When we listen with “open minds” we pay attention to facts and data that are new to us. But when we move to “open heart,” we are listening from a place of empathy—now not the facts but the person we are listening to becomes the focus of our attention—we begin to see things through her eyes. Finally, Scharmer calls listening with an “open will” generative listening and he says the words that best describe what happens in this sort of listening may be “communion and grace.” These last two types of listening are relational; generative listening is profoundly relational. It is the essence of Martin Buber’s “I-Thou” relationship, and it moves us into the realm of the holy.
Scharmer demonstrated generative listening by showing a clip of a concert in which Zubin Mehta conducted an orchestra with Placido Domingo as the solo vocalist. The clip needs to be seen to be fully appreciated, but suffice it to say that Mehta—the premier conductor, brought the whole orchestra together in such a way that they all held the space for what Domingo was bringing forth. At just the right moment Zubin Mehta sensed the artistic greatness that was wanting to emerge from Placido Domingo and he held the space so that it could happen .Holding the space means that he got out of the way. For this greatness to emerge, egos must get out of the way and let True Self come forth. What this clip showed was True Self calling forth True Self. Whenever this happens we are in the presence of the Holy. Scharmer says when you hold the place for someone else, at first nothing happens and then something begins to manifest and come into being.

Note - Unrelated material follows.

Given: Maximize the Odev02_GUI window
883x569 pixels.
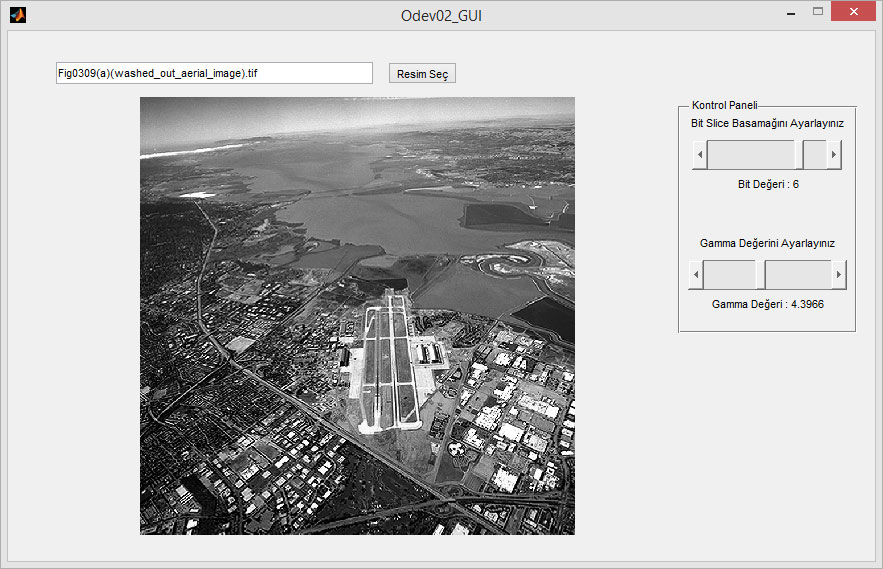Looking at the screenshot, I should (818, 12).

Zubin Mehta moved the whole orchestra into this birthing process by transcending his ego and accessing his source or True Self.
Holding the space for the other to bring forth his authentic self is what the Franciscan, Ilia Delio calls the “humility of God.” God bends low to meet us in what Buber calls “the Between,” “a meeting place where two subjectivities can influence and affect one another without danger of one being absorbed into the other.” God holds the space of “the Between” so that we may freely become who we are. God’s power is not coercive and deterministic but faithful and empowering. God “risks letting us be ourselves” for she knows what we are capable of.
When Otto Scharmer invites us into the process of becoming generative listeners, he is on sound theological ground. He is inviting us to become like God in that we can act as midwives for the birth of the authentic self of each other. In this way we fulfill our destiny as co-creators and move creation toward the ultimate good.